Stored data
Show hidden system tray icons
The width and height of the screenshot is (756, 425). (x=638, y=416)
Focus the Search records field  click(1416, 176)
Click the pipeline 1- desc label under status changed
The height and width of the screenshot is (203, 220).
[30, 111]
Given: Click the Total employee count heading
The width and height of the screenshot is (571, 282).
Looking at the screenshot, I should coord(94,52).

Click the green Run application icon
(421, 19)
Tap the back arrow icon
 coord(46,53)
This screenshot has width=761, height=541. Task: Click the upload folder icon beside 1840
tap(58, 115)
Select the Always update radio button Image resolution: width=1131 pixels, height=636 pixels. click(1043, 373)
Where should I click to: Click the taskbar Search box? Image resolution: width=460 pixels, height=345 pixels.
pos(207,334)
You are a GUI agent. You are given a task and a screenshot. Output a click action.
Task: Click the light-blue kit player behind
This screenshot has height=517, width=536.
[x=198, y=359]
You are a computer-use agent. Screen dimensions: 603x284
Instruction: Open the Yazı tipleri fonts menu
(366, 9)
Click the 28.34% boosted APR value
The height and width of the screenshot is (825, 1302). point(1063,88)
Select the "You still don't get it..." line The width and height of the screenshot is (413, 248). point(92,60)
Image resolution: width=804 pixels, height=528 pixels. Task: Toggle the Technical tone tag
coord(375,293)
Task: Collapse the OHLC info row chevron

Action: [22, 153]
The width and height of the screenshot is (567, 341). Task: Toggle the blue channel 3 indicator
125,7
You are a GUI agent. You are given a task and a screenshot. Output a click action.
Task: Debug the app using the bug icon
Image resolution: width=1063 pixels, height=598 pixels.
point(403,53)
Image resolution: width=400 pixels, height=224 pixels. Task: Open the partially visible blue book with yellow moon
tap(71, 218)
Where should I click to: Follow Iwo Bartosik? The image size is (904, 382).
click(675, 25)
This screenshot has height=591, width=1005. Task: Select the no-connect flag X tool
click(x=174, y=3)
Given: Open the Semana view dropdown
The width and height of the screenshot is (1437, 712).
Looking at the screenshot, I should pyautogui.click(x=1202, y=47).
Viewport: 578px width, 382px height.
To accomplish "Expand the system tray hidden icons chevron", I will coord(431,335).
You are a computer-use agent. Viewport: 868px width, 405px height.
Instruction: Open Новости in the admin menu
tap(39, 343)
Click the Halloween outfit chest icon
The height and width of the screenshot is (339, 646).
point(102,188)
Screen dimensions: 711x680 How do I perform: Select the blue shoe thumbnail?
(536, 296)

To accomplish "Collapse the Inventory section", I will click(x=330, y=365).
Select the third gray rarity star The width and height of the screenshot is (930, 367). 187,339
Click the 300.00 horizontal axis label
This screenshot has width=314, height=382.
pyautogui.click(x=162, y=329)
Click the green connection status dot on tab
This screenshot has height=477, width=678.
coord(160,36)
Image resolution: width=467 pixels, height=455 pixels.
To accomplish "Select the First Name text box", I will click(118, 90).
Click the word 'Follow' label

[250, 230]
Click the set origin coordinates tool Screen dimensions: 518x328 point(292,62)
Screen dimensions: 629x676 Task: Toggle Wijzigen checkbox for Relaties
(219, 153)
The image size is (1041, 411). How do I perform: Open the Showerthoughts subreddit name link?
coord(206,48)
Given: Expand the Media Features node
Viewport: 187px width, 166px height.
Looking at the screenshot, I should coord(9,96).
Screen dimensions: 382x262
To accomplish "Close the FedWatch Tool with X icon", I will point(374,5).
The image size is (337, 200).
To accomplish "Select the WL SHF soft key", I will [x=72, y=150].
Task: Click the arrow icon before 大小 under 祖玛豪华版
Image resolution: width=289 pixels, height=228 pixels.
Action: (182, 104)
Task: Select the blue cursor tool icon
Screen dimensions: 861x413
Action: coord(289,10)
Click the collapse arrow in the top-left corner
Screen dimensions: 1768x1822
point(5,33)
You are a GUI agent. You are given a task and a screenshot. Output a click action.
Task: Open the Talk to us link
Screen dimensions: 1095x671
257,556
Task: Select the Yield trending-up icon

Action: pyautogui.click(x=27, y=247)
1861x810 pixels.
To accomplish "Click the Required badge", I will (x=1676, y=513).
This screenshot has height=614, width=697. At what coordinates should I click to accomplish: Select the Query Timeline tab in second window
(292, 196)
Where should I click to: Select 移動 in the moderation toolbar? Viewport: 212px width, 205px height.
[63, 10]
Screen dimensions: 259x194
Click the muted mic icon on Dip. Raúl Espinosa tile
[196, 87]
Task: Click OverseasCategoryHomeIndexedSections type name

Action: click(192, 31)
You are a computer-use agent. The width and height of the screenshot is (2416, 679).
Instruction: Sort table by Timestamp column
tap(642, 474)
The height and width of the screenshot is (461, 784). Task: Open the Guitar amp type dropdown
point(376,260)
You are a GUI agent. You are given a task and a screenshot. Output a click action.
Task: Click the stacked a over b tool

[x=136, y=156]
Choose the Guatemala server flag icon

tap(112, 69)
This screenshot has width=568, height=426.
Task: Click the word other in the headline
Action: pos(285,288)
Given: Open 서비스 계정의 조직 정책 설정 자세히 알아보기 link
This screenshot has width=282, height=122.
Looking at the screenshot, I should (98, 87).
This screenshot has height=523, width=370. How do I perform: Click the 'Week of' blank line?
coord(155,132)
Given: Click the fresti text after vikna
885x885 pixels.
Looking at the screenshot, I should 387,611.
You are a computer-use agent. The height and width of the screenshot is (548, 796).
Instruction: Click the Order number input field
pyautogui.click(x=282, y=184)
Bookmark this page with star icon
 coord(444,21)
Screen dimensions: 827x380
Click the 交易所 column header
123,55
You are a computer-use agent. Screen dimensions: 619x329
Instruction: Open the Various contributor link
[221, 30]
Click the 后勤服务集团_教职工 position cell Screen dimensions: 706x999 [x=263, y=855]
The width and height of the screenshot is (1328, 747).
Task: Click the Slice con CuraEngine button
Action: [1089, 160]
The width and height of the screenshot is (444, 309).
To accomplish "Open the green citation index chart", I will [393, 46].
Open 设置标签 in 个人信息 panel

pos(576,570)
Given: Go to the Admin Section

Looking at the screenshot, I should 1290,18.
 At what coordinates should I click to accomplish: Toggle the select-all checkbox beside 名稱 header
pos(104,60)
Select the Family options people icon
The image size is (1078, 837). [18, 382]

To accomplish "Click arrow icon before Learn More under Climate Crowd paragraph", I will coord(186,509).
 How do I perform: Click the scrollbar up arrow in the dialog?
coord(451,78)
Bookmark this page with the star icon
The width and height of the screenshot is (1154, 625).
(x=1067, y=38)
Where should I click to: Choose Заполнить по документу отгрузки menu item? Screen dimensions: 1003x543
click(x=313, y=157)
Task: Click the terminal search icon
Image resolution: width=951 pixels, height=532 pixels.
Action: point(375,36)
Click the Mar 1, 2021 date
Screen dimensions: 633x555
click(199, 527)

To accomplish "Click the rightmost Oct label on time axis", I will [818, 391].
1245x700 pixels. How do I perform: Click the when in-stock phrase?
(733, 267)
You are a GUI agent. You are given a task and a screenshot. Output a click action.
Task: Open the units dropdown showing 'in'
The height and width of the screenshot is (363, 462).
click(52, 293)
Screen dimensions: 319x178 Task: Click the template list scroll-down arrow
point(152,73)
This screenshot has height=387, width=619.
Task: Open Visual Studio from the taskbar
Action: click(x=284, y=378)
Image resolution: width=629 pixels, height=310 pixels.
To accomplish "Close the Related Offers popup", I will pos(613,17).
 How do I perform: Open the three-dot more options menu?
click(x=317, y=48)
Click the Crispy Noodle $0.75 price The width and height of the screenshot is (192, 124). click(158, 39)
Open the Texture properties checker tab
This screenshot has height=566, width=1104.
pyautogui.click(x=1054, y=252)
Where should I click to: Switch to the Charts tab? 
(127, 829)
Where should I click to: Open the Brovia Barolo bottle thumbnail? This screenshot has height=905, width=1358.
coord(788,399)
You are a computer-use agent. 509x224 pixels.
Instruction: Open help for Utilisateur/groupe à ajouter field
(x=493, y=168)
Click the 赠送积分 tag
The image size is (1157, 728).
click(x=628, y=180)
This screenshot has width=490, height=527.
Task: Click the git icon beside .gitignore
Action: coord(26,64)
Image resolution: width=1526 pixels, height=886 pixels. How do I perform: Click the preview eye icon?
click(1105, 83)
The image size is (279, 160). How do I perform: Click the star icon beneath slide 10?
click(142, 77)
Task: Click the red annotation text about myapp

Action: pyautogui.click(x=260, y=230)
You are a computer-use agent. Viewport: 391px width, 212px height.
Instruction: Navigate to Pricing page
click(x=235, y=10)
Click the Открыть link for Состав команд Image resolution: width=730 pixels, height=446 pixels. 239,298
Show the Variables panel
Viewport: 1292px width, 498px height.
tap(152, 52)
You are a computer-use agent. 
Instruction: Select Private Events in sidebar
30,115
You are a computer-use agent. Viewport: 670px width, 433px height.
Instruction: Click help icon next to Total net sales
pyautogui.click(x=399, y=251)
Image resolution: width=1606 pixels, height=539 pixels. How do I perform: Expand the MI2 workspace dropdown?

WHAT YOU NEED TO DO: Nothing but the lines from the top of the records down to the line with "Task: Click the light-blue kit player behind" belongs in the answer; repeat them exactly.

PROBLEM SOLUTION:
Show hidden system tray icons
The width and height of the screenshot is (756, 425). (x=638, y=416)
Focus the Search records field  click(1416, 176)
Click the pipeline 1- desc label under status changed
The height and width of the screenshot is (203, 220).
[30, 111]
Given: Click the Total employee count heading
The width and height of the screenshot is (571, 282).
Looking at the screenshot, I should coord(94,52).

Click the green Run application icon
(421, 19)
Tap the back arrow icon
 coord(46,53)
This screenshot has width=761, height=541. Task: Click the upload folder icon beside 1840
tap(58, 115)
Select the Always update radio button Image resolution: width=1131 pixels, height=636 pixels. click(1043, 373)
Where should I click to: Click the taskbar Search box? Image resolution: width=460 pixels, height=345 pixels.
pos(207,334)
You are a GUI agent. You are given a task and a screenshot. Output a click action.
Task: Click the light-blue kit player behind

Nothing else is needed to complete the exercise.